Tandem Dual CAR-T Cells Targeting HER2 and Mesothelin Enhance anti-Tumor Effects in Pancreatic Cancer.

Abstract

The therapeutic application of T cells engineered to express chimeric antigen receptors (CARs) is hindered by the risk of antigen escape in single-target CAR constructs, particularly in the treatment of solid tumors. Pancreatic cancer cells frequently overexpress tumor-associated antigens, such as human epidermal growth factor receptor 2 (HER2) and Mesothelin (Meso). In this study, we therefore investigated the therapeutic effect of tandem dual CAR-T cells co-targeting Her2 and Meso versus single-targeted CAR-T cells in pancreatic cancer models. We constructed a dual CAR by fusing a HER2-binding single-chain variable fragment (ScFv) with a Meso-binding ScFv.

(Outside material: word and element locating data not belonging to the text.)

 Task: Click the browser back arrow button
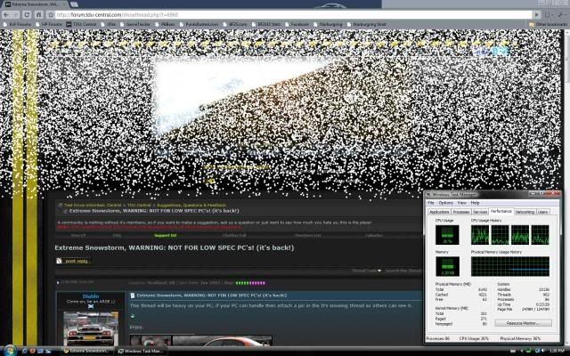(x=7, y=14)
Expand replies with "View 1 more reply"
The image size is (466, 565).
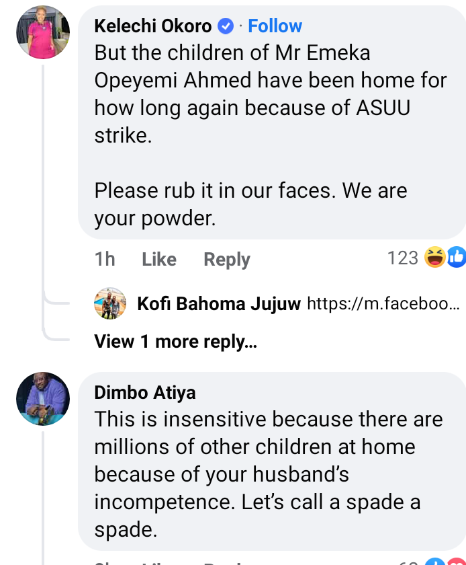pos(175,342)
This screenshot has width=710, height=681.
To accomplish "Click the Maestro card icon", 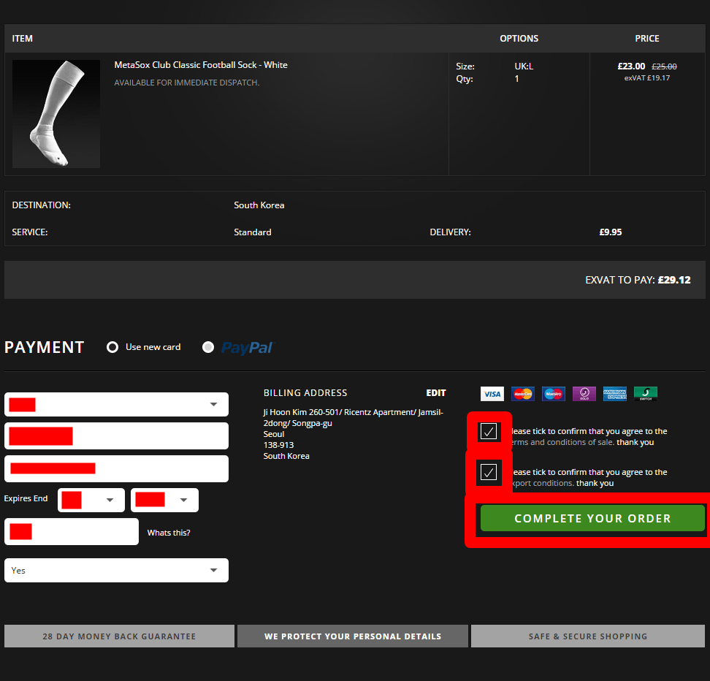I will pyautogui.click(x=554, y=394).
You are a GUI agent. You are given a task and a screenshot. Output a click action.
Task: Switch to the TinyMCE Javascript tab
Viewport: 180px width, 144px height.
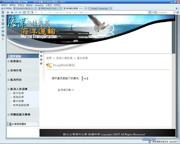(100, 8)
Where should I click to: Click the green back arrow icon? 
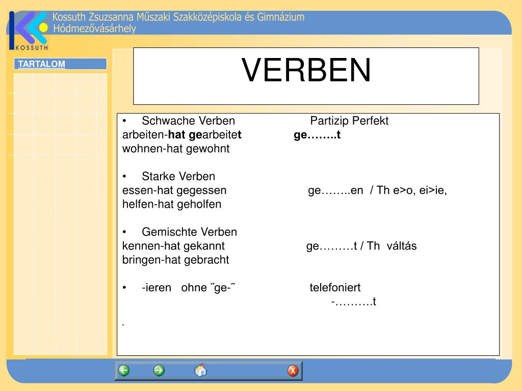click(124, 371)
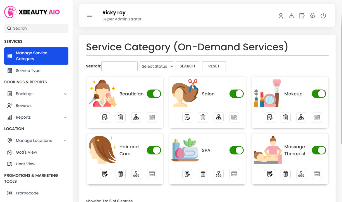The height and width of the screenshot is (202, 342).
Task: Click the SEARCH button
Action: point(187,66)
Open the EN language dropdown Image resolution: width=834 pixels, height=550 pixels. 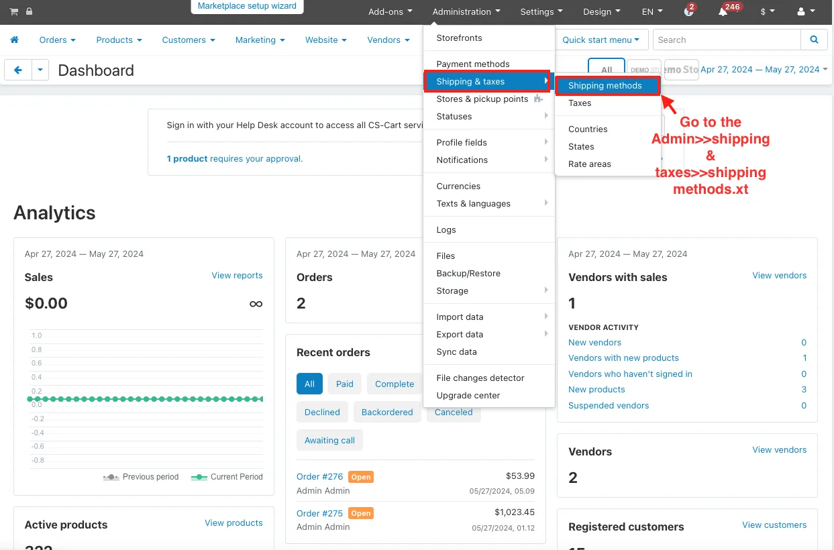point(651,11)
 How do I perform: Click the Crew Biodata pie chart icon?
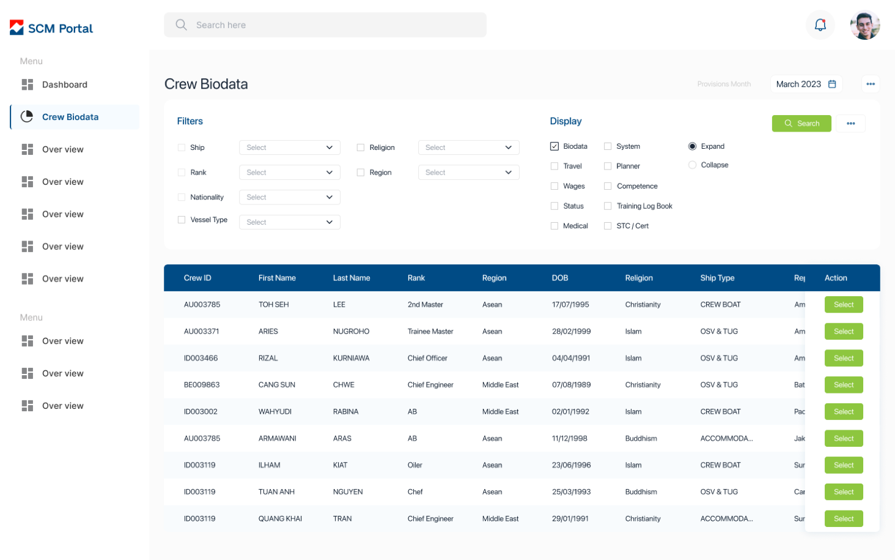pyautogui.click(x=27, y=117)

The expression levels of CARs and the anti-tumor efficacy of CAR-T cells were systematically compared via in vitro and in vivo experiments. In HER2/Meso co-expressing pancreatic cancer cell lines (AsPC-1 and SW-1990), dual CAR-T cells exhibited superior antitumor activity, accompanied by increased secretion of anti-tumor cytokines (IL-2 and IFN-γ), compare to HER2-specific or Meso-specific single-target CAR-T cells. In a xenograft mouse model, dual CAR-T cells significantly reduced tumor volume and prolonged mouse survival relative to single-target CAR-T cells. Collectively, our findings demonstrated that dual CAR-T cells enhance antitumor cytotoxicity, supporting their potential as a promising therapeutic strategy for Pancreatic Cancer and other solid tumors.